A través de su cuenta en Truth Social, Trump expresó a las 2:17 a.m. (hora de Washington):
“Me gusta el presidente Xi de China, siempre me ha gustado y siempre me gustará, ¡pero es MUY DURO Y EXTREMADAMENTE DIFÍCIL DE NEGOCIAR!”
Estas declaraciones surgen en un momento especialmente delicado, tras la imposición de nuevos aranceles del 50% sobre el acero y el aluminio, y a pocos días de que ambas potencias retomen el diálogo bilateral.
Nuevas restricciones tecnológicas y fricciones por Taiwán
Además del frente comercial, la administración Trump ha incrementado sus restricciones tecnológicas contra China, incluyendo:
- La prohibición de exportación de componentes de motores a reacción.
- Limitaciones en el acceso al software de diseño de chips.
- Nuevas restricciones dirigidas a Huawei.
- Un plan para revocar visas de estudiantes chinos en campos tecnológicos clave.

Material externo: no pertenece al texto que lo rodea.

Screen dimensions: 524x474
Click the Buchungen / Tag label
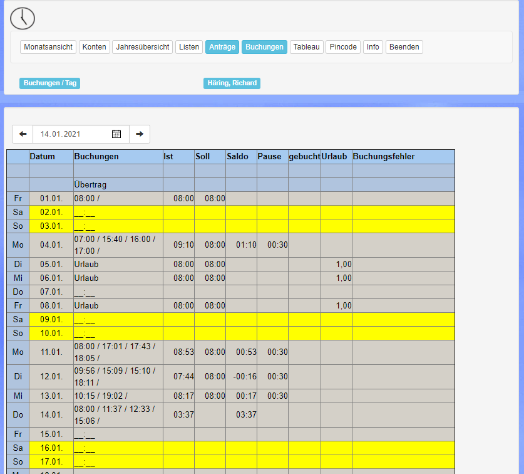pos(50,83)

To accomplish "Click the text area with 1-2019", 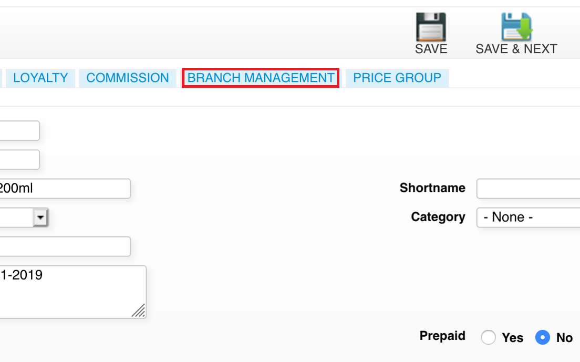I will pos(73,292).
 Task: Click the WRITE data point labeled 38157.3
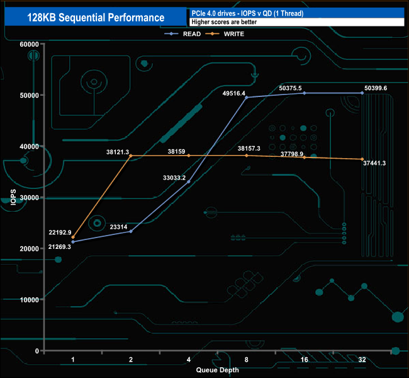(247, 156)
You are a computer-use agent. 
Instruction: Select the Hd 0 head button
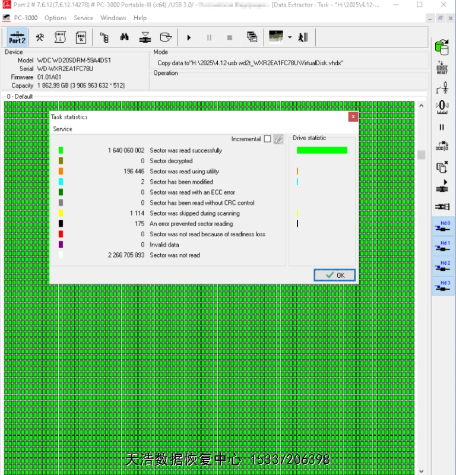coord(442,227)
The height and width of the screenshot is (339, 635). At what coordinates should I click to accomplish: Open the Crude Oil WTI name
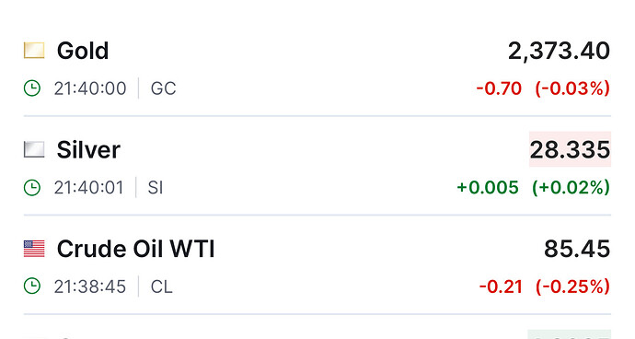pos(135,249)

Paralelamente, las tensiones geopolíticas escalan por la situación de Taiwán. El Ministerio de Relaciones Exteriores de China protestó este fin de semana por las declaraciones del secretario de Defensa de EE.UU., Pete Hegseth, quien calificó a China como una «amenaza inminente» para la isla autogobernada.

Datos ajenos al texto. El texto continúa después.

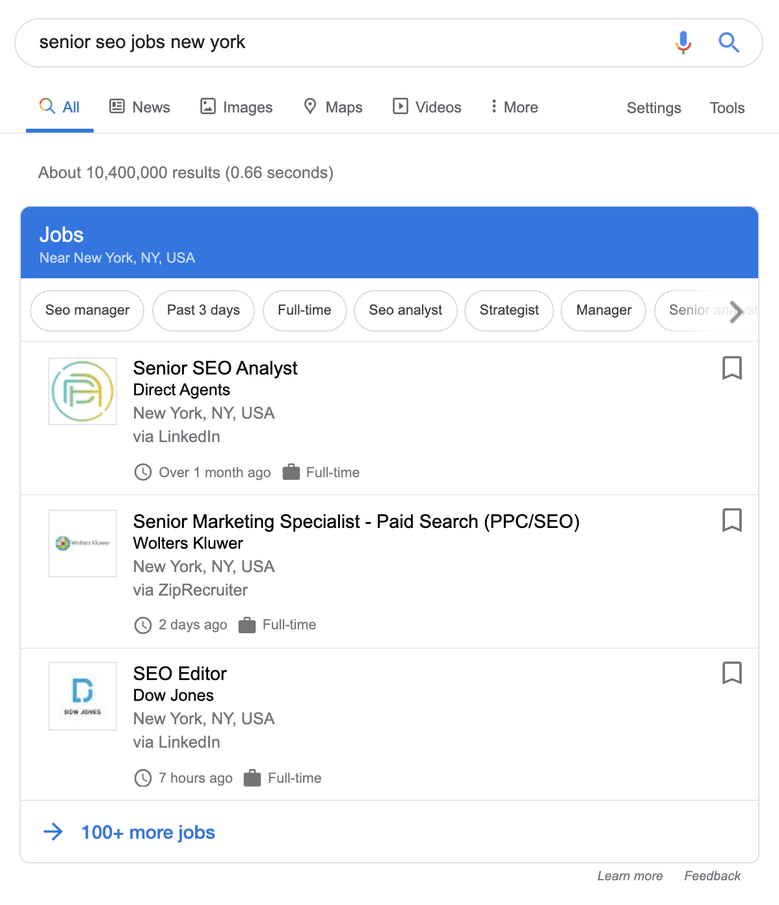Bookmark the Senior SEO Analyst job
Screen dimensions: 779x905
pos(732,368)
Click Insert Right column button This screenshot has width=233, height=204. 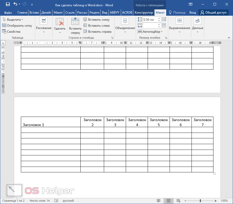pos(97,32)
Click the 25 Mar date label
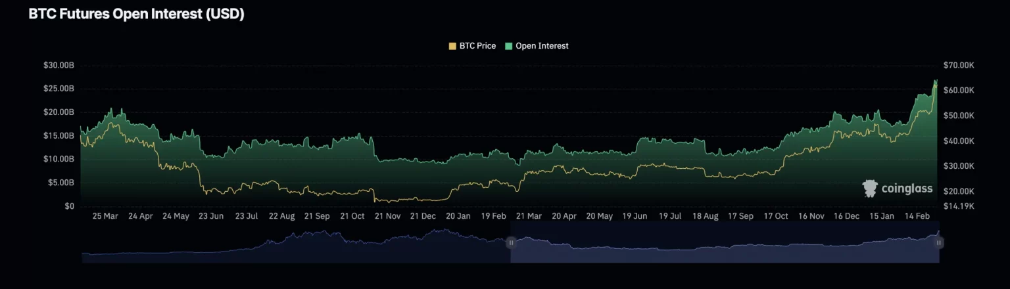 tap(105, 216)
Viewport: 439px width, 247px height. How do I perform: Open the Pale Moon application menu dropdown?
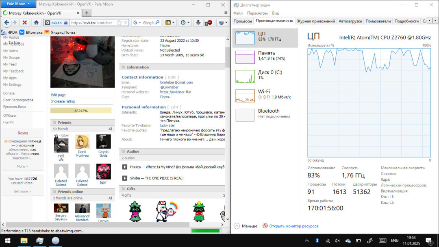pyautogui.click(x=19, y=4)
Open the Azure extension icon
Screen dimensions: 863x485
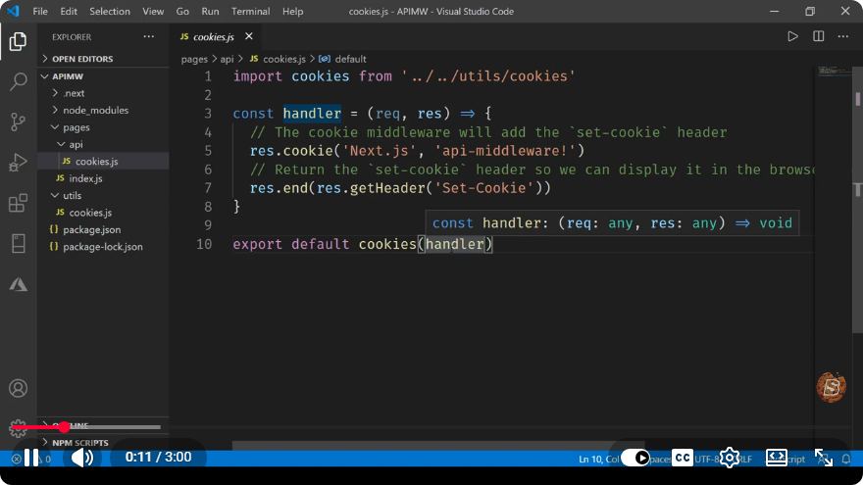click(x=19, y=284)
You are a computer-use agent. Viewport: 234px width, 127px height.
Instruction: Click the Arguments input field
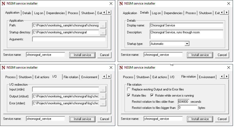69,39
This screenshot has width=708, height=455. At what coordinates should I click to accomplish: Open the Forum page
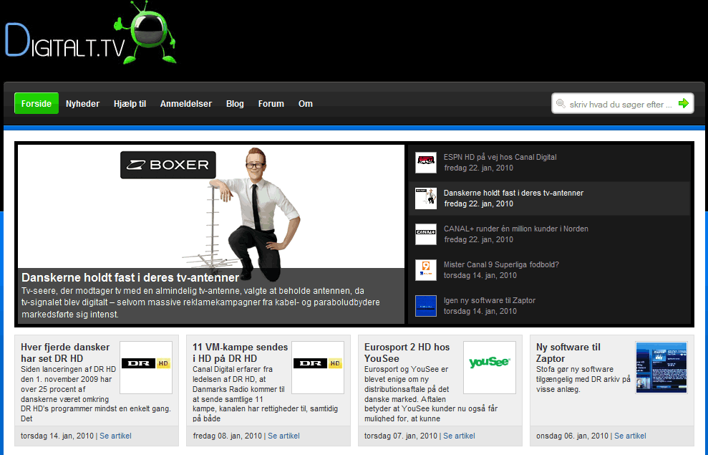click(271, 104)
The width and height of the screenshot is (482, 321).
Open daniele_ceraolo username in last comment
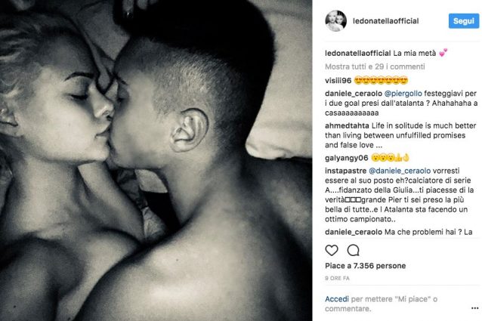point(354,232)
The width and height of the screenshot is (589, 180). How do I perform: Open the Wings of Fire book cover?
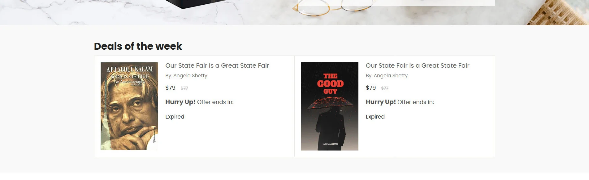129,106
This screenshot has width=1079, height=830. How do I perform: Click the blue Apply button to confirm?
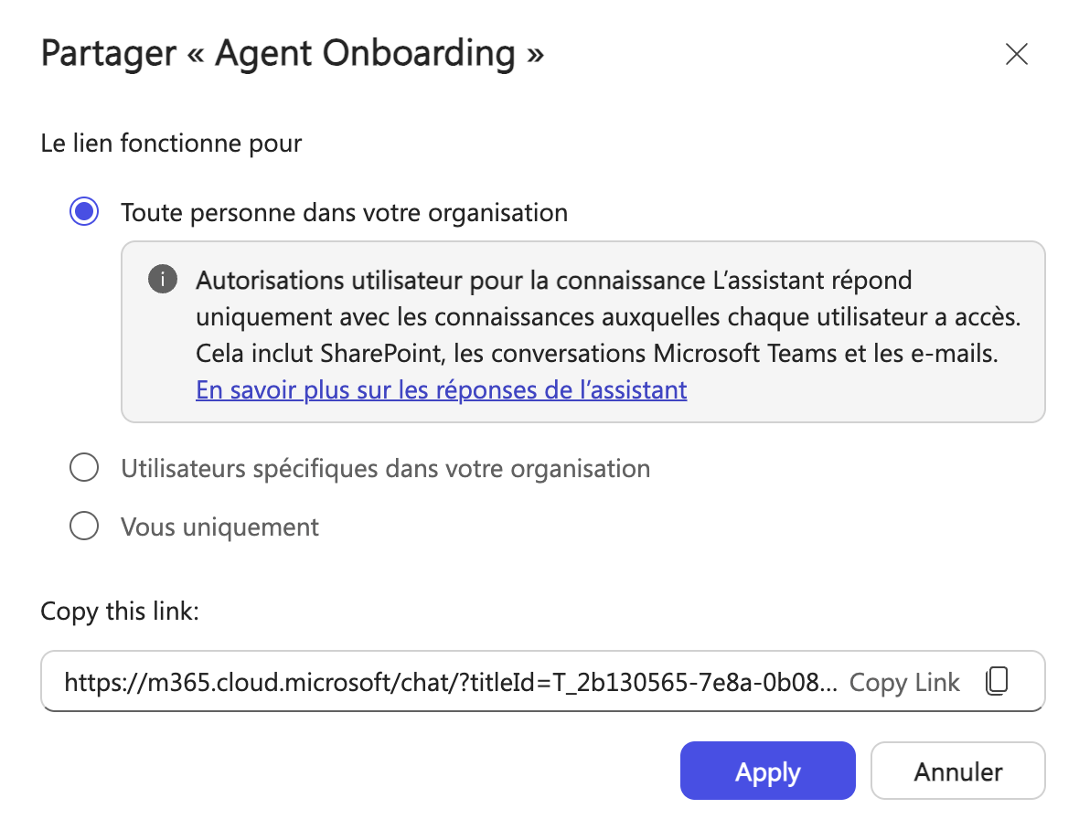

La disputa por los minerales críticos y el acuerdo de Ginebra
Uno de los puntos más delicados gira en torno al acceso a tierras raras y minerales estratégicos. Funcionarios estadounidenses han acusado a Pekín de no cumplir lo acordado en las conversaciones de Ginebra, manteniendo restricciones al acceso de imanes de tierras raras a pesar de la reducción arancelaria por parte de Washington.

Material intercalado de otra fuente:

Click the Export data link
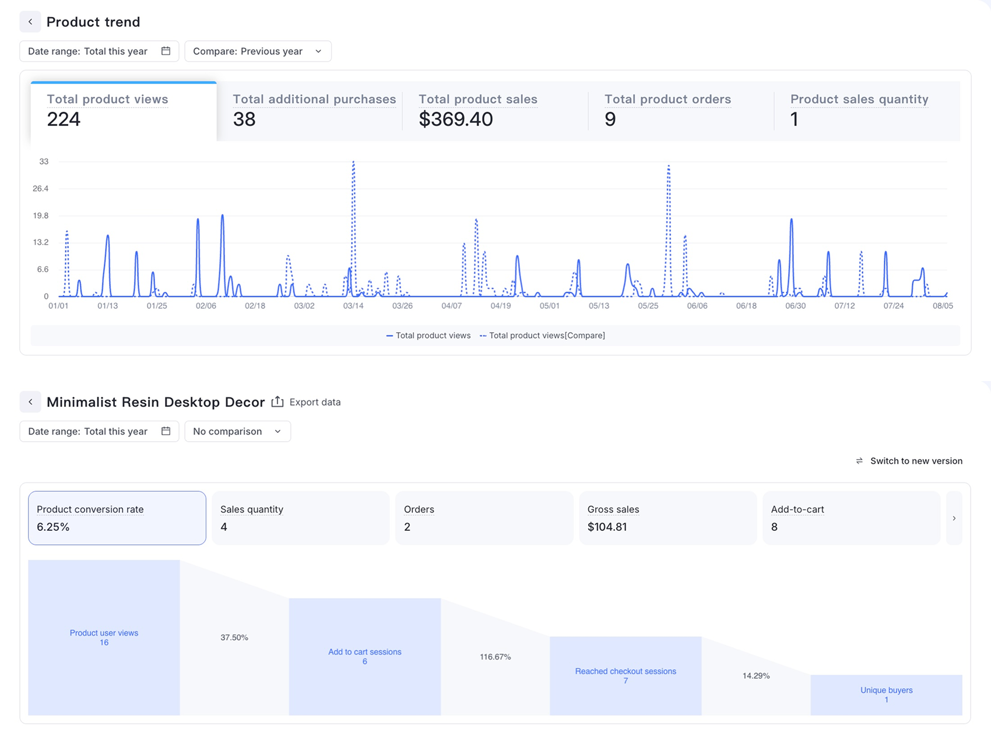 [x=315, y=402]
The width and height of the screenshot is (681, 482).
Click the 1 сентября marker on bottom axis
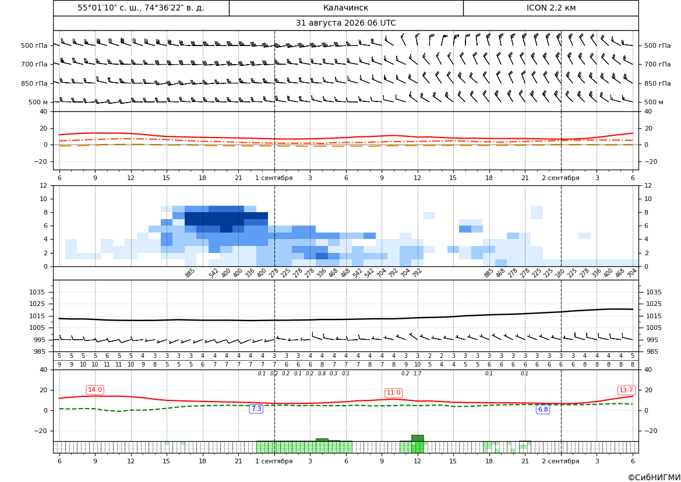(274, 461)
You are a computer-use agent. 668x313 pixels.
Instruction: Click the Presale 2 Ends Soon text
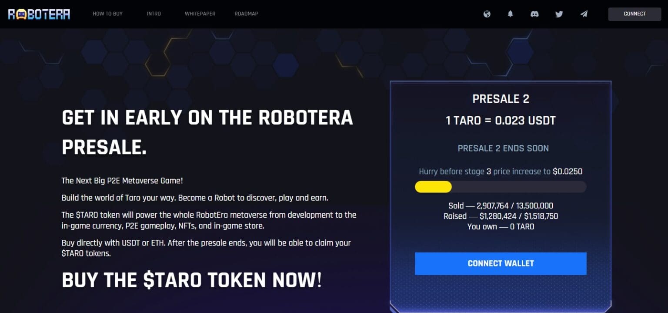503,148
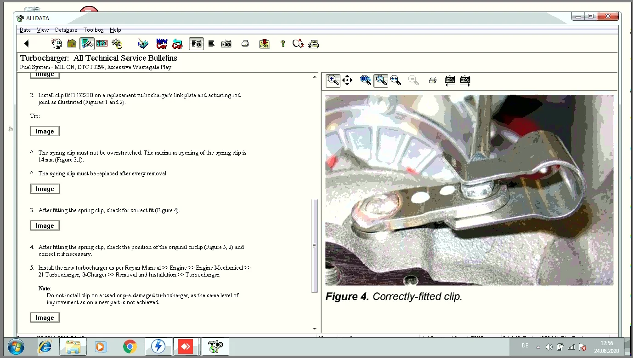Print the figure using image toolbar printer
The width and height of the screenshot is (633, 358).
coord(432,81)
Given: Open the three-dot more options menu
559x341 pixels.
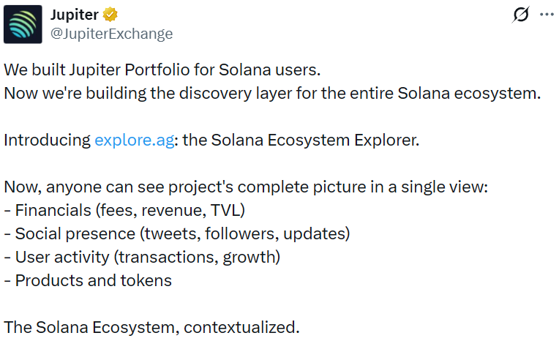Looking at the screenshot, I should tap(547, 15).
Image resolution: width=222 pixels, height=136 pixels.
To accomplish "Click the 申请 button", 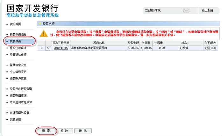I will point(46,131).
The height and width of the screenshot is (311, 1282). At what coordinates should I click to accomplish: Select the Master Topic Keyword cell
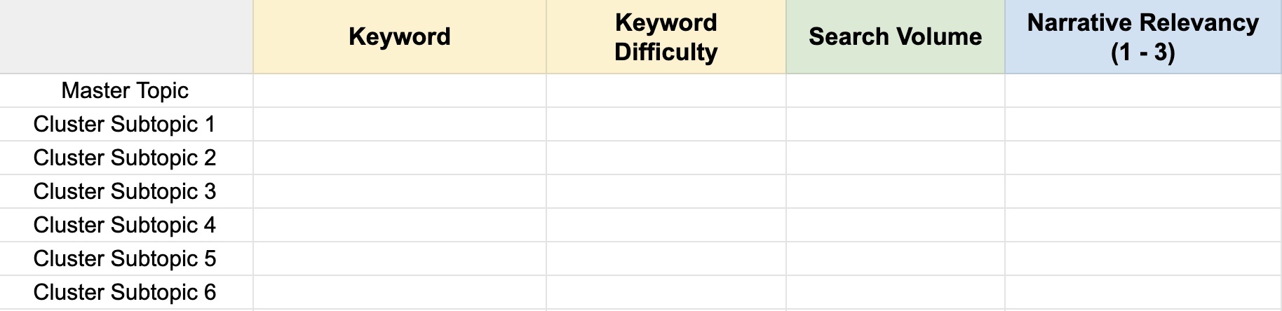pyautogui.click(x=400, y=90)
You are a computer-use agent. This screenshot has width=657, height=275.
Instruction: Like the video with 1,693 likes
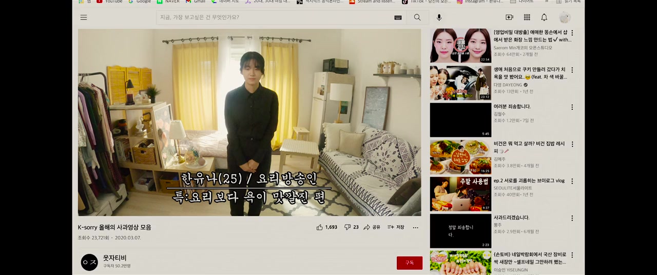pos(326,227)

China, por su parte, sostiene que no hubo compromiso firme de levantar dichos controles, generando así un malentendido que complica aún más la posibilidad de un nuevo acuerdo.
Conversaciones en suspenso
Aunque Trump ha afirmado que espera hablar «pronto» con Xi Jinping para resolver estas diferencias, China no ha confirmado aún una llamada entre líderes. La Casa Blanca insiste en que probablemente se produzca esta semana, aunque el tono actual sugiere que la tregua arancelaria alcanzada en mayo pende de un hilo.